Can you repeat the material below with "GUI agent" changed to "screen agent" everywhere it occurs, keeping everything else the same?

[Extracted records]
-.-.-

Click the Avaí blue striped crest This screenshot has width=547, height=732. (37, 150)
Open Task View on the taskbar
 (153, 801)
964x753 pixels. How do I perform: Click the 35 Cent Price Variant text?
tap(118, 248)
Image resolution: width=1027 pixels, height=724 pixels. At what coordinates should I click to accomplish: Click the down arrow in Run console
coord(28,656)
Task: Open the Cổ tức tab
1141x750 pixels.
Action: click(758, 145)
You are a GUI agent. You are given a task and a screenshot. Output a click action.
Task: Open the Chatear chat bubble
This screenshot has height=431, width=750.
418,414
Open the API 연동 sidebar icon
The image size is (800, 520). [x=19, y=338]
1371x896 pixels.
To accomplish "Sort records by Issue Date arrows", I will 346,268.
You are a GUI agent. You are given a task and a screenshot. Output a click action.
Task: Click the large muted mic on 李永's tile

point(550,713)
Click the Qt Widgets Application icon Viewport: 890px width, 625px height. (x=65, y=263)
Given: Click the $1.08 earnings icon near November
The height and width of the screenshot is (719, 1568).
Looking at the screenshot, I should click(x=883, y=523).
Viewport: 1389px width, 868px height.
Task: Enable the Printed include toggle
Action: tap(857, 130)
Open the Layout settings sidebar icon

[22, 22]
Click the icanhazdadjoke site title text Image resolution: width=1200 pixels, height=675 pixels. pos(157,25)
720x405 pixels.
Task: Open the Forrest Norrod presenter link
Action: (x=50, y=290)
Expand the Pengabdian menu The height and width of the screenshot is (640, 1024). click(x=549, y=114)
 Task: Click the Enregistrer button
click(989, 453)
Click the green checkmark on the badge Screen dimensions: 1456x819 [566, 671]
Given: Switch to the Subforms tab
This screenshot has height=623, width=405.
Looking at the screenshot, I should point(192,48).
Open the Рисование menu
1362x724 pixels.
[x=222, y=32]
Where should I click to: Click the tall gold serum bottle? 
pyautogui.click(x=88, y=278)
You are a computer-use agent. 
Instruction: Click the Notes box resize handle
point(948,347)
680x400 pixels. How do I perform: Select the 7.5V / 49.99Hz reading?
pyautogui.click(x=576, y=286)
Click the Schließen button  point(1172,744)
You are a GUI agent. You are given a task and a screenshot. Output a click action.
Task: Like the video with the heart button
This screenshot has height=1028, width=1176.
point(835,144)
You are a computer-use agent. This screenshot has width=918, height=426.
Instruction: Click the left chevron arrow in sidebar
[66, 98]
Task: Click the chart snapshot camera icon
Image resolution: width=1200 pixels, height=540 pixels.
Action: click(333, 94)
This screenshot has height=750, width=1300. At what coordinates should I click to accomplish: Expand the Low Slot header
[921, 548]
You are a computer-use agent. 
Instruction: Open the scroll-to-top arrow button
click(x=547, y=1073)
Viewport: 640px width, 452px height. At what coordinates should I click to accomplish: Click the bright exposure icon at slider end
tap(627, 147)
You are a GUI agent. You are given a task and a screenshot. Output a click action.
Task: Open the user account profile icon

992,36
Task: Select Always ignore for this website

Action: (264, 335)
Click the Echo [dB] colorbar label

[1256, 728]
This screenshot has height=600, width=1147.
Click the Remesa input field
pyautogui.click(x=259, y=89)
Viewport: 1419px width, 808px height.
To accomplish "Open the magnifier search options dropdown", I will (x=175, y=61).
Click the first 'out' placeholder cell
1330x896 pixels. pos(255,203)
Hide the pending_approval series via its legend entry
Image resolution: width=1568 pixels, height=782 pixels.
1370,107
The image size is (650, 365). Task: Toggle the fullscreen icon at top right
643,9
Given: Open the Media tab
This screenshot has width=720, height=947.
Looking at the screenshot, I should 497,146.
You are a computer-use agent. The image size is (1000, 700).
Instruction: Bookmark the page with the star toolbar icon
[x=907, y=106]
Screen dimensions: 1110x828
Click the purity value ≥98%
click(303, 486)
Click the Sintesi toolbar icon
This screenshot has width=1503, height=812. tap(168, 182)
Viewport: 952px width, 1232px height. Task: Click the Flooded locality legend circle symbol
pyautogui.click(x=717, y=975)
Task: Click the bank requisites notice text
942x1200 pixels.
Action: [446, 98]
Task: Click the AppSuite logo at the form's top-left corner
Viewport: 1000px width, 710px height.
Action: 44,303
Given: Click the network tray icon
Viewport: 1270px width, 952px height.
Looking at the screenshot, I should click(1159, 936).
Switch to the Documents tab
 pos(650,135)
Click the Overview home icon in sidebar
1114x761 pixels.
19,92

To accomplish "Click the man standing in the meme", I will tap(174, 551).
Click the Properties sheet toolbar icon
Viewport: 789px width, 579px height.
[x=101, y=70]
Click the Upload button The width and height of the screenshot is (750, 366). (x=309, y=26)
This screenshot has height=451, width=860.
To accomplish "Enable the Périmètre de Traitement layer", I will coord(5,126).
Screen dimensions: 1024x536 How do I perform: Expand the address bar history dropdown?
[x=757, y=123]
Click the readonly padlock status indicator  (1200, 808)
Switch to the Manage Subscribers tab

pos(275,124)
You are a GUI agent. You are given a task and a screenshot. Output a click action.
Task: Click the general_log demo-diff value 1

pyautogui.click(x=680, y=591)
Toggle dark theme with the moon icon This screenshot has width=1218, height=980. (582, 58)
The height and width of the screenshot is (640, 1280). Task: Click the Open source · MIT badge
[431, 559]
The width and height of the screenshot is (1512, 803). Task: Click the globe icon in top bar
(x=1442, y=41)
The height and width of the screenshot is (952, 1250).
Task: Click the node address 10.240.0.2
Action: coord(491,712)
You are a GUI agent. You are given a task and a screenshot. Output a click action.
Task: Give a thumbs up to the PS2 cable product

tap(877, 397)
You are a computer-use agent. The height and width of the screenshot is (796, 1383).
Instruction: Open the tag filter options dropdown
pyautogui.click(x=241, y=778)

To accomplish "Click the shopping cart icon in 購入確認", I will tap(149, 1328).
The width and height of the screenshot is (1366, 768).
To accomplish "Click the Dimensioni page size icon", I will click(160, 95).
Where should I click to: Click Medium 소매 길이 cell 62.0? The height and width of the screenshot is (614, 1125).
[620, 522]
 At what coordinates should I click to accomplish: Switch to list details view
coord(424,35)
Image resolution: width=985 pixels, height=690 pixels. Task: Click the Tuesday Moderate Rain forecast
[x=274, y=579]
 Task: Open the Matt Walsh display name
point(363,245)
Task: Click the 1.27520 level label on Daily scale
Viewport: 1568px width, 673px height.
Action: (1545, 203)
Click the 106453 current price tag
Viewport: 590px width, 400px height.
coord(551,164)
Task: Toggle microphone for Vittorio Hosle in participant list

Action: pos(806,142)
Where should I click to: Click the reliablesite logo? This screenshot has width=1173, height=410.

-.-.-

- [Solution for this exercise]
Click the Avaí blue striped crest This screenshot has width=547, height=732. (37, 150)
Open Task View on the taskbar
 (153, 801)
964x753 pixels. How do I perform: Click the 35 Cent Price Variant text?
tap(118, 248)
Image resolution: width=1027 pixels, height=724 pixels. At what coordinates should I click to accomplish: Click the down arrow in Run console
coord(28,656)
Task: Open the Cổ tức tab
1141x750 pixels.
Action: click(758, 145)
You are a screen agent. You are given a task and a screenshot. Output a click action.
Task: Open the Chatear chat bubble
This screenshot has height=431, width=750.
418,414
Open the API 연동 sidebar icon
The image size is (800, 520). [x=19, y=338]
1371x896 pixels.
To accomplish "Sort records by Issue Date arrows", I will 346,268.
You are a screen agent. You are given a task and a screenshot. Output a click action.
Task: Click the large muted mic on 李永's tile

point(550,713)
Click the Qt Widgets Application icon Viewport: 890px width, 625px height. (x=65, y=263)
Given: Click the $1.08 earnings icon near November
The height and width of the screenshot is (719, 1568).
Looking at the screenshot, I should click(x=883, y=523).
Viewport: 1389px width, 868px height.
Task: Enable the Printed include toggle
Action: tap(857, 130)
Open the Layout settings sidebar icon

[22, 22]
Click the icanhazdadjoke site title text Image resolution: width=1200 pixels, height=675 pixels. pos(157,25)
720x405 pixels.
Task: Open the Forrest Norrod presenter link
Action: (x=50, y=290)
Expand the Pengabdian menu The height and width of the screenshot is (640, 1024). click(x=549, y=114)
 Task: Click the Enregistrer button
click(989, 453)
Click the green checkmark on the badge Screen dimensions: 1456x819 [566, 671]
Given: Switch to the Subforms tab
This screenshot has height=623, width=405.
Looking at the screenshot, I should point(192,48).
Open the Рисование menu
1362x724 pixels.
[x=222, y=32]
Where should I click to: Click the tall gold serum bottle? 
pyautogui.click(x=88, y=278)
You are a computer-use agent. 
Instruction: Click the Notes box resize handle
point(948,347)
680x400 pixels. How do I perform: Select the 7.5V / 49.99Hz reading?
pyautogui.click(x=576, y=286)
Click the Schließen button  point(1172,744)
You are a screen agent. You are given a task and a screenshot. Output a click action.
Task: Like the video with the heart button
This screenshot has height=1028, width=1176.
point(835,144)
You are a computer-use agent. This screenshot has width=918, height=426.
Instruction: Click the left chevron arrow in sidebar
[66, 98]
Task: Click the chart snapshot camera icon
Image resolution: width=1200 pixels, height=540 pixels.
Action: click(333, 94)
This screenshot has height=750, width=1300. At what coordinates should I click to accomplish: Expand the Low Slot header
[921, 548]
You are a computer-use agent. 
Instruction: Open the scroll-to-top arrow button
click(x=547, y=1073)
Viewport: 640px width, 452px height. At what coordinates should I click to accomplish: Click the bright exposure icon at slider end
tap(627, 147)
You are a screen agent. You are given a task and a screenshot. Output a click action.
Task: Open the user account profile icon

992,36
Task: Select Always ignore for this website

Action: (264, 335)
Click the Echo [dB] colorbar label

[1256, 728]
This screenshot has height=600, width=1147.
Click the Remesa input field
pyautogui.click(x=259, y=89)
Viewport: 1419px width, 808px height.
To accomplish "Open the magnifier search options dropdown", I will (x=175, y=61).
Click the first 'out' placeholder cell
1330x896 pixels. pos(255,203)
Hide the pending_approval series via its legend entry
Image resolution: width=1568 pixels, height=782 pixels.
1370,107
The image size is (650, 365). Task: Toggle the fullscreen icon at top right
643,9
Given: Open the Media tab
This screenshot has width=720, height=947.
Looking at the screenshot, I should 497,146.
You are a computer-use agent. The image size is (1000, 700).
Instruction: Bookmark the page with the star toolbar icon
[x=907, y=106]
Screen dimensions: 1110x828
Click the purity value ≥98%
click(303, 486)
Click the Sintesi toolbar icon
This screenshot has width=1503, height=812. tap(168, 182)
Viewport: 952px width, 1232px height. Task: Click the Flooded locality legend circle symbol
pyautogui.click(x=717, y=975)
Task: Click the bank requisites notice text
942x1200 pixels.
Action: [446, 98]
Task: Click the AppSuite logo at the form's top-left corner
Viewport: 1000px width, 710px height.
Action: 44,303
Given: Click the network tray icon
Viewport: 1270px width, 952px height.
Looking at the screenshot, I should click(1159, 936).
Switch to the Documents tab
 pos(650,135)
Click the Overview home icon in sidebar
1114x761 pixels.
19,92

To accomplish "Click the man standing in the meme", I will tap(174, 551).
Click the Properties sheet toolbar icon
Viewport: 789px width, 579px height.
[x=101, y=70]
Click the Upload button The width and height of the screenshot is (750, 366). (x=309, y=26)
This screenshot has height=451, width=860.
To accomplish "Enable the Périmètre de Traitement layer", I will coord(5,126).
Screen dimensions: 1024x536 How do I perform: Expand the address bar history dropdown?
[x=757, y=123]
Click the readonly padlock status indicator  (1200, 808)
Switch to the Manage Subscribers tab

pos(275,124)
You are a screen agent. You are given a task and a screenshot. Output a click action.
Task: Click the general_log demo-diff value 1

pyautogui.click(x=680, y=591)
Toggle dark theme with the moon icon This screenshot has width=1218, height=980. (582, 58)
The height and width of the screenshot is (640, 1280). Task: Click the Open source · MIT badge
[431, 559]
The width and height of the screenshot is (1512, 803). Task: Click the globe icon in top bar
(x=1442, y=41)
The height and width of the screenshot is (952, 1250).
Task: Click the node address 10.240.0.2
Action: coord(491,712)
You are a screen agent. You are given a task and a screenshot. Output a click action.
Task: Give a thumbs up to the PS2 cable product

tap(877, 397)
You are a computer-use agent. The height and width of the screenshot is (796, 1383).
Instruction: Open the tag filter options dropdown
pyautogui.click(x=241, y=778)

To accomplish "Click the shopping cart icon in 購入確認", I will tap(149, 1328).
The width and height of the screenshot is (1366, 768).
To accomplish "Click the Dimensioni page size icon", I will click(160, 95).
Where should I click to: Click Medium 소매 길이 cell 62.0? The height and width of the screenshot is (614, 1125).
[620, 522]
 At what coordinates should I click to accomplish: Switch to list details view
coord(424,35)
Image resolution: width=985 pixels, height=690 pixels. Task: Click the Tuesday Moderate Rain forecast
[x=274, y=579]
 Task: Open the Matt Walsh display name
point(363,245)
Task: Click the 1.27520 level label on Daily scale
Viewport: 1568px width, 673px height.
Action: (1545, 203)
Click the 106453 current price tag
Viewport: 590px width, 400px height.
coord(551,164)
Task: Toggle microphone for Vittorio Hosle in participant list

Action: pos(806,142)
Where should I click to: Click the reliablesite logo? This screenshot has width=1173, height=410.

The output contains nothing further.